▸ Instructions for the task
Can you copy the data below exactly, everything from the line containing "Viewport: 1568px width, 767px" down to the line containing "pyautogui.click(x=842, y=611)", leaving the pictures out of your answer?

▸ Entries provided
▼▼▼
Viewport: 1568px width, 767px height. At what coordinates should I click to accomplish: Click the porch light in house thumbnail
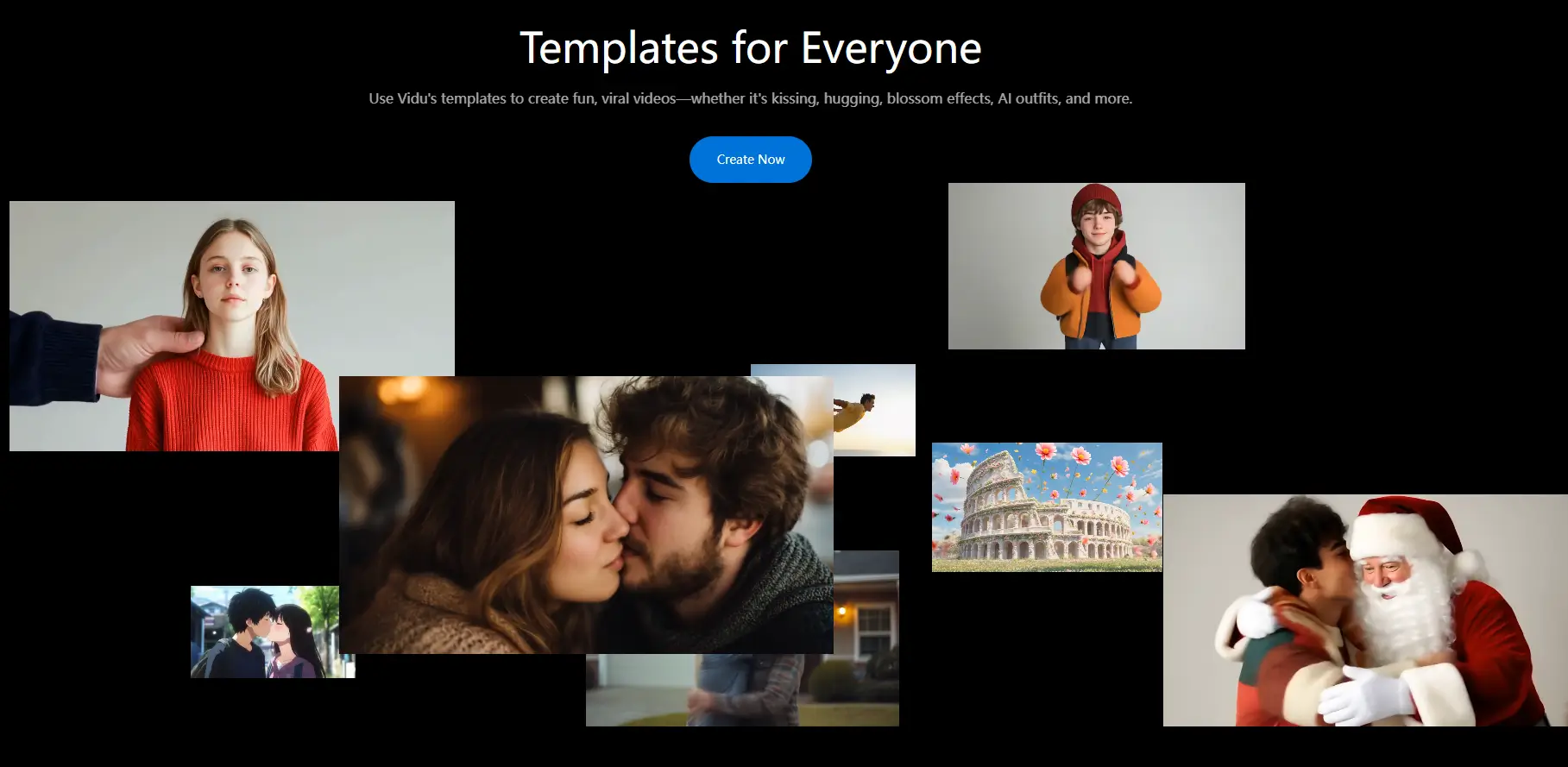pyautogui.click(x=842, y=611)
▲▲▲
▼▼▼
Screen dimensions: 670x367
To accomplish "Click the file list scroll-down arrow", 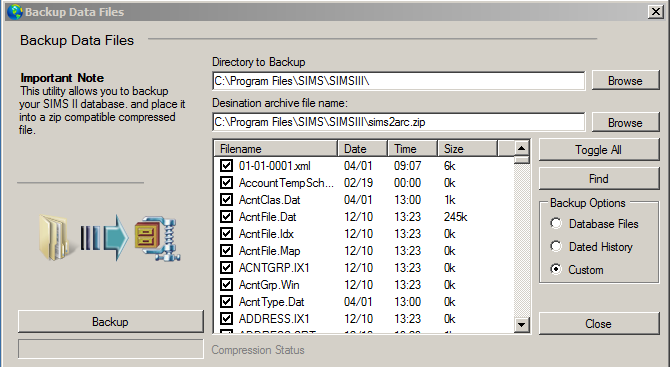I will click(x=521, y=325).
▲▲▲
▼▼▼
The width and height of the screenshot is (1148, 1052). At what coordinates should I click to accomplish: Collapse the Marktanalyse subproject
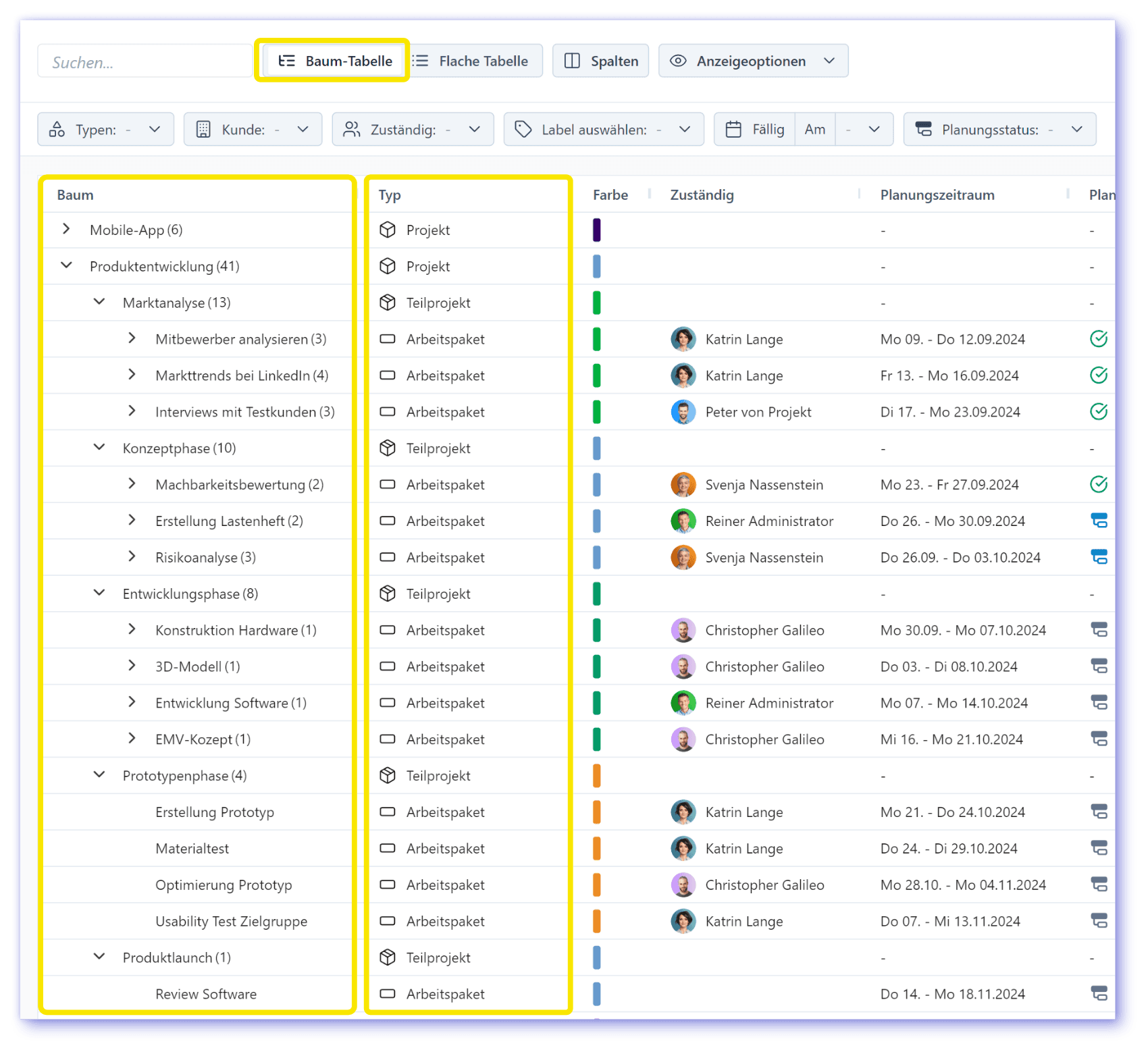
▲▲▲
▸ Solution to the exercise
Viewport: 1568px width, 767px height. At what coordinates should I click to accomplish: Click the porch light in house thumbnail
pyautogui.click(x=842, y=611)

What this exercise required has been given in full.